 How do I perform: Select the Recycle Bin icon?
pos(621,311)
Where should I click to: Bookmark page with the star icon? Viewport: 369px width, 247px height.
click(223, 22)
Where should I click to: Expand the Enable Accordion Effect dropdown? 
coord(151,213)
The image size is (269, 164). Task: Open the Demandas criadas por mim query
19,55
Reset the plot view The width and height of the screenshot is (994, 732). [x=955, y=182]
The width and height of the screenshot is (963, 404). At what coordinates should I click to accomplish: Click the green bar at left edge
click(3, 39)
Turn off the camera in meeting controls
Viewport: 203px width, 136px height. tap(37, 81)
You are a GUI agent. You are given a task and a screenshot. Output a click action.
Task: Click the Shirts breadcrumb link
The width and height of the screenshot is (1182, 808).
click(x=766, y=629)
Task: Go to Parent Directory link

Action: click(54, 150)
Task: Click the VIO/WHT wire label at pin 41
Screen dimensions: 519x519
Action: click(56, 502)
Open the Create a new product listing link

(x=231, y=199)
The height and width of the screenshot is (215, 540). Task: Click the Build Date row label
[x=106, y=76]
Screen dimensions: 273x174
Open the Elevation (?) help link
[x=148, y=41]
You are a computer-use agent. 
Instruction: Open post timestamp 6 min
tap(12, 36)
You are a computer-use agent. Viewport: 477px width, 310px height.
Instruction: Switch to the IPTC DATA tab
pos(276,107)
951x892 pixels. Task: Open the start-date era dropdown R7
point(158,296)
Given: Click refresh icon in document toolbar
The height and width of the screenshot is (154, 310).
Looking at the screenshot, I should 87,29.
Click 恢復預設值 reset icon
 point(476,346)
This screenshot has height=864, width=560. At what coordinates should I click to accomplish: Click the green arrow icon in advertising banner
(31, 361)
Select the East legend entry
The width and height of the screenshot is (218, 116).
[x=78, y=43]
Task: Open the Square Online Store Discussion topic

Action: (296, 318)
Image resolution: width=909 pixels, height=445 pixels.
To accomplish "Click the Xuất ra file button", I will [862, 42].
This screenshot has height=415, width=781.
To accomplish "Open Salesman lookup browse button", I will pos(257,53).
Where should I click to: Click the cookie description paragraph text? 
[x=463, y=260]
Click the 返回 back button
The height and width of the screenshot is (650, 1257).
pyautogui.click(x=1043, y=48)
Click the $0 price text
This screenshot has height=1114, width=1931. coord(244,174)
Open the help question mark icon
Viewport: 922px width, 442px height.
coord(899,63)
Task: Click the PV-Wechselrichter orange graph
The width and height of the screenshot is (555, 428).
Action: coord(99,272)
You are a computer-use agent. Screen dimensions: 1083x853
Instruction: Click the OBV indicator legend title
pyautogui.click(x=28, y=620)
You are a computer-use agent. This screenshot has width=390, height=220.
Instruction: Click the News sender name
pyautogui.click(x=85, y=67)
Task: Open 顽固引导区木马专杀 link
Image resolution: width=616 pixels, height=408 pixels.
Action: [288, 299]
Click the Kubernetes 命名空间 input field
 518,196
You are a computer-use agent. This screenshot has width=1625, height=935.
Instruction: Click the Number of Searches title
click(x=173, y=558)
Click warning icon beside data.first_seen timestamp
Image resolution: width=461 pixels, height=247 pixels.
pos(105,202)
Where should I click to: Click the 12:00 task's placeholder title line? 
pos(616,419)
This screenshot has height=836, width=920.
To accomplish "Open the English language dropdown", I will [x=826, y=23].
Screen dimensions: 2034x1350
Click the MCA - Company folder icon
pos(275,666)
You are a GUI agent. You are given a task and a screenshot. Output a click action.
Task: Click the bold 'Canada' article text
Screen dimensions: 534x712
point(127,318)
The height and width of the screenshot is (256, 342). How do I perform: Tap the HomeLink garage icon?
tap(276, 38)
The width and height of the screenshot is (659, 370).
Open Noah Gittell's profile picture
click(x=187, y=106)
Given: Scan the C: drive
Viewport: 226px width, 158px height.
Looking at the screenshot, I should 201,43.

[WHAT YOU NEED TO DO]
From the first line of the records to the line containing "Image resolution: width=909", inclusive, transcribe everything exactly and leave out the rest.

[RESPONSE TO THIS EXERCISE]
 How do I perform: Select the Recycle Bin icon?
pos(621,311)
Where should I click to: Bookmark page with the star icon? Viewport: 369px width, 247px height.
click(223, 22)
Where should I click to: Expand the Enable Accordion Effect dropdown? 
coord(151,213)
The image size is (269, 164). Task: Open the Demandas criadas por mim query
19,55
Reset the plot view The width and height of the screenshot is (994, 732). [x=955, y=182]
The width and height of the screenshot is (963, 404). At what coordinates should I click to accomplish: Click the green bar at left edge
click(3, 39)
Turn off the camera in meeting controls
Viewport: 203px width, 136px height. tap(37, 81)
You are a GUI agent. You are given a task and a screenshot. Output a click action.
Task: Click the Shirts breadcrumb link
The width and height of the screenshot is (1182, 808).
click(x=766, y=629)
Task: Go to Parent Directory link

Action: click(54, 150)
Task: Click the VIO/WHT wire label at pin 41
Screen dimensions: 519x519
Action: click(56, 502)
Open the Create a new product listing link

(x=231, y=199)
The height and width of the screenshot is (215, 540). Task: Click the Build Date row label
[x=106, y=76]
Screen dimensions: 273x174
Open the Elevation (?) help link
[x=148, y=41]
You are a computer-use agent. 
Instruction: Open post timestamp 6 min
tap(12, 36)
You are a computer-use agent. Viewport: 477px width, 310px height.
Instruction: Switch to the IPTC DATA tab
pos(276,107)
951x892 pixels. Task: Open the start-date era dropdown R7
point(158,296)
Given: Click refresh icon in document toolbar
The height and width of the screenshot is (154, 310).
Looking at the screenshot, I should 87,29.
Click 恢復預設值 reset icon
 point(476,346)
This screenshot has height=864, width=560. At what coordinates should I click to accomplish: Click the green arrow icon in advertising banner
(31, 361)
Select the East legend entry
The width and height of the screenshot is (218, 116).
[x=78, y=43]
Task: Open the Square Online Store Discussion topic

Action: (296, 318)
Image resolution: width=909 pixels, height=445 pixels.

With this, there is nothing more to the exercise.